Anche l’insonnia cronica degli anziani sembra avere una risposta: Elemind, neurotecnologia indossabile legge le onde cerebrali per favorire l’addormentamento.

Lo sguardo dalla Cina

Se a Las Vegas l’accento cade sul prodotto singolo e sulla startup, a Pechino e Shanghai il paradigma è diverso: sistemico, guidato dallo Stato, pensato per la scala. Il ministero degli Affari Civili cinese ha varato linee guida nazionali per integrare robotica, riabilitazione medica e smart home nell’assistenza agli anziani, in un Paese che conta oltre 310 milioni di over 60 e una silver economy che supererà i 30.000 miliardi di yuan (circa 4.300 miliardi di dollari) entro il 2035. A Pechino è già operativo quello che viene presentato come il primo centro di assistenza agli anziani interamente robotizzato al mondo, con circa 300 utenti al giorno e sensori non a contatto per il monitoraggio della salute.
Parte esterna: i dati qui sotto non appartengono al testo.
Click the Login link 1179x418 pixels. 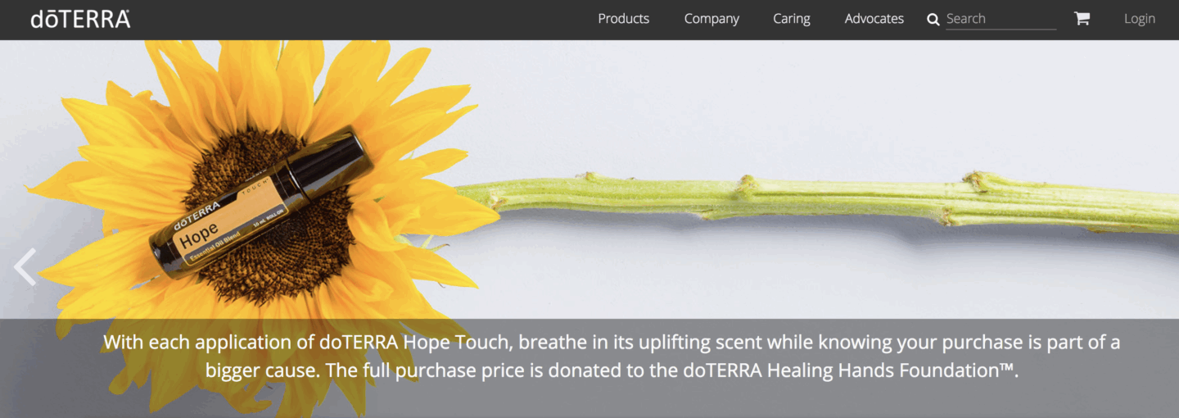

Tencent ha sviluppato Xiao Wu, un robot domestico che aiuta fisicamente l’anziano ad alzarsi e camminare. La differenza, più che nella tecnologica, è nel modello: l’America innova per segmenti di mercato, spesso premium e frammentati tra decine di startup, la Cina per infrastruttura nazionale, con l’obiettivo dichiarato di esportare altrove le propri soluzioni, a partire dal Sud-Est asiatico.

E l’Europa?

Meno spettacolare, ma non assente. A Berlino la community AgeTechX riunisce ogni anno oltre duecento tra fondatori e investitori, per un settore che gli osservatori stimano possa valere, in Europa, oltre 130 miliardi di euro entro fine 2026, con investimenti cresciuti di otto volte dal 2020. Il continente produce un tessuto di startup più orientato ai servizi che all’hardware da padiglione fieristico. La britannica Cera gestisce la più grande rete europea di assistenza domiciliare digitale, con intelligenza artificiale predittiva per anticipare i rischi sanitari prima del ricovero. È un’Europa che investe meno in prodotto e più in modello di cura, coerente con un welfare pubblico ancora forte: meno bisogno di inventare la bilancia perfetta, più necessità  di far arrivare l’assistenza a domicilio.

Il futuro sembra, insomma, promettente. I benefici promessi da queste tecnologie sono concreti: diagnosi anticipate che evitano ricoveri, autonomia motoria, alleggerimento per i caregiver e meno isolamento.

I consumatori si stanno abituando sempre più alla presenza costante dei dispositivi tecnologici: secondo i dati AARP, l’americano medio over 50 ne possiede oggi sette rispetto ai quattro del 2016.

Restano però due sfide. Lato industriale, la Next50 Foundation segnala un settore frammentato e privo di standard comuni, dove l’assenza di coperture Medicare o assicurative riserva l’assistenza avanzata solo a chi può pagarla di tasca propria.

Lato utente, il 60% degli over 50 intervistati da AARP non ritiene la tecnologia attuale pensata per loro, e la privacy è la principale preoccupazione per via dei sensori domestici.

Chi ha finanziato la ricerca sulla sconfitta della morte, da Peter Thiel a certi laboratori californiani di biotecnologia della longevità, parte da una premessa: l’invecchiamento è un bug da correggere. Duemila anni prima, un altro pensatore aveva scelto da che parte stare.

Nel De Senectute, Cicerone non punta a sconfiggere la vecchiaia. Al contrario, la accetta e la difende come età della saggezza, non come nemico da abbattere. È la stessa scelta di fondo tra due modelli oggi in competizione, quello di chi investe miliardi per rendere la morte facoltativa, e quello, più terreno, di chi progetta un water che segnala un’anomalia o un cucciolo robotico che allevia una notte di demenza. Il transumanesimo vuole cancellare il limite. L’aging tech, nella sua versione migliore, prova solo a renderlo più abitabile: non è un dettaglio da poco.